Role of the carboxylate transporter SLC16A13 in energy and glucose homeostasis

羧酸转运蛋白 SLC16A13 在能量和葡萄糖稳态中的作用

• 批准号: 416575519
• 负责人: Professor Dr. Andreas L. Birkenfeld
• 金额: --
• 依托单位: Innere Medizin IV: Endokrinologie und Diabetologie, Angiologie, Nephrologie und Klinische Chemie
• 依托单位国家: 德国
• 项目类别: Research Grants
• 财政年份: 2018
• 资助国家: 德国
• 起止时间: 2017-12-31 至 2022-12-31
• 项目状态: 已结题
• 来源: https://gepris.dfg.de/gepris/projekt/416575519?language=en
• 关键词: Role; carboxylate; transporter; SLC16A13; energy

Type 2 diabetes (T2D) is an epidemically growing health threat all over the world. Diabetes associated mortality is 2-3 times higher compared to non-affected individuals. A better understanding of pathogenic factors and more efficient therapies are essential clinical requirements. The SLC16A13 gene, which encodes a membrane-bound monocarboxylate transport protein, shows a strong association with the development of T2D in 2 independent genome-wide association studies in patients (Hara K, et al., Hum Mol Genet., 2014, Sigma Consortium et al., Nature 2014). The function and role of the gene in the development of T2D is unknown. By means of human SLC16A13 overexpressing HEK293 cells, we were able to determine a substrate of the transporter for the first time. Furthermore, we can demonstrate that the expression of the gene in the mouse liver increases strongly in food-associated obesity, and that the increased expression in HEK293 cells leads to increased de novo lipogenesis. These data support the idea that SLC16A13 is associated with the development of non-alcoholic fatty liver disease and insulin resistance. In line with these data, in SLC16A13 knockout mice, which we generated using CRISPR/Cas9, are protected from the diet induced obesity and NAFLD. Therefore, we hypothesize that SLC16A13 contributes to the development of obesity, non-alcoholic fatty liver disease, and insulin resistance by affecting the transport of monocarboxylates, which serve as substrates for various hepatic fluxes. With our proposal, the substrates and kinetics of the SLC16A13 transporter will be determined in detail using in vitro in- and efflux experiments in SLC16A13 overexpressing HEK293 cells. In addition, our SLC16A13 knockout mice will be characterized for the first time in vivo to determine the effect on insulin resistance and T2D. Finally, SLC16A13 expression in liver and adipose tissue will be determined in patients with and without T2D. Our data will provide new information on how the candidate gene SLC16A13 leads to type 2 diabetes, NAFLD and obesity, and whether or not the reduction of its function may be a new therapeutic strategy for the treatment of non-alcoholic fatty liver disease, T2D and obesity.
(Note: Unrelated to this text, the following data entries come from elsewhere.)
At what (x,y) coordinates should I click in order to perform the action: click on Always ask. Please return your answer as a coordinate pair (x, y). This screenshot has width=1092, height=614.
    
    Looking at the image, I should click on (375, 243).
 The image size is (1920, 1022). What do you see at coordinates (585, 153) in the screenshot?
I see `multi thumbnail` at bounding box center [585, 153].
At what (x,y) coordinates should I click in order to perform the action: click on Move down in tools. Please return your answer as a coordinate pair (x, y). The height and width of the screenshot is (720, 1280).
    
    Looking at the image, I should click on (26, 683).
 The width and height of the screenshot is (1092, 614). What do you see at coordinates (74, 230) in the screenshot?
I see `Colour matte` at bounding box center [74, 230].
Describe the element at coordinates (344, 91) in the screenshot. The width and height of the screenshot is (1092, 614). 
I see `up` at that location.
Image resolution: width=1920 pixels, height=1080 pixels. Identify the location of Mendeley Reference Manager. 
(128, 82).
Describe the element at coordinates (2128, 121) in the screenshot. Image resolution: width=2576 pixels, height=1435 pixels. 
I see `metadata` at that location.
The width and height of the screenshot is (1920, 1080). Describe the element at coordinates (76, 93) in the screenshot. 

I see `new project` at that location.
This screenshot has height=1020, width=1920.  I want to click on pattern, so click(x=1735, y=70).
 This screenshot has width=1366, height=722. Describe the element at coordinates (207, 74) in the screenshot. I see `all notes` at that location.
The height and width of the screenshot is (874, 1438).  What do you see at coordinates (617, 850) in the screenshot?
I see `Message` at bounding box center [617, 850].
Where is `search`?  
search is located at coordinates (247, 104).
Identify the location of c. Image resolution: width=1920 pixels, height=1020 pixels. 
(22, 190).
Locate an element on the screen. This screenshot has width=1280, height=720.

2型糖尿病（T2 D）是世界各地日益严重的健康威胁。糖尿病相关的死亡率比未受影响的个体高2-3倍。更好地了解致病因素和更有效的治疗方法是临床的基本要求。编码膜结合单羧酸转运蛋白的SLC 16 A13基因在患者的2项独立的全基因组关联研究中显示与T2 D的发展强关联（Hara K等人，Mol Genet.，2014年，Sigma Consortium等人，Nature 2014）。该基因在T2 D发展中的功能和作用尚不清楚。通过人SLC 16 A13过表达的HEK 293细胞，我们能够首次确定转运蛋白的底物。此外，我们可以证明该基因在小鼠肝脏中的表达在食物相关性肥胖中强烈增加，并且HEK 293细胞中的表达增加导致从头脂肪生成增加。这些数据支持SLC 16 A13与非酒精性脂肪肝和胰岛素抵抗的发展相关的观点。与这些数据一致，在我们使用CRISPR/Cas9产生的SLC 16 A13敲除小鼠中，保护其免受饮食诱导的肥胖和NAFLD。因此，我们假设SLC 16 A13通过影响单羧酸盐的转运而促进肥胖、非酒精性脂肪肝疾病和胰岛素抵抗的发展，所述单羧酸盐充当各种肝通量的底物。根据我们的提议，将使用SLC 16 A13过表达HEK 293细胞中的体外内排和外排实验详细确定SLC 16 A13转运蛋白的底物和动力学。此外，我们的SLC 16 A13敲除小鼠将首次在体内进行表征，以确定对胰岛素抵抗和T2 D的影响。最后，将在患有和不患有T2 D的患者中确定肝脏和脂肪组织中的SLC 16 A13表达。我们的数据将提供关于候选基因SLC 16 A13如何导致2型糖尿病，NAFLD和肥胖的新信息，以及其功能的降低是否可能成为治疗非酒精性脂肪肝，T2 D和肥胖的新治疗策略。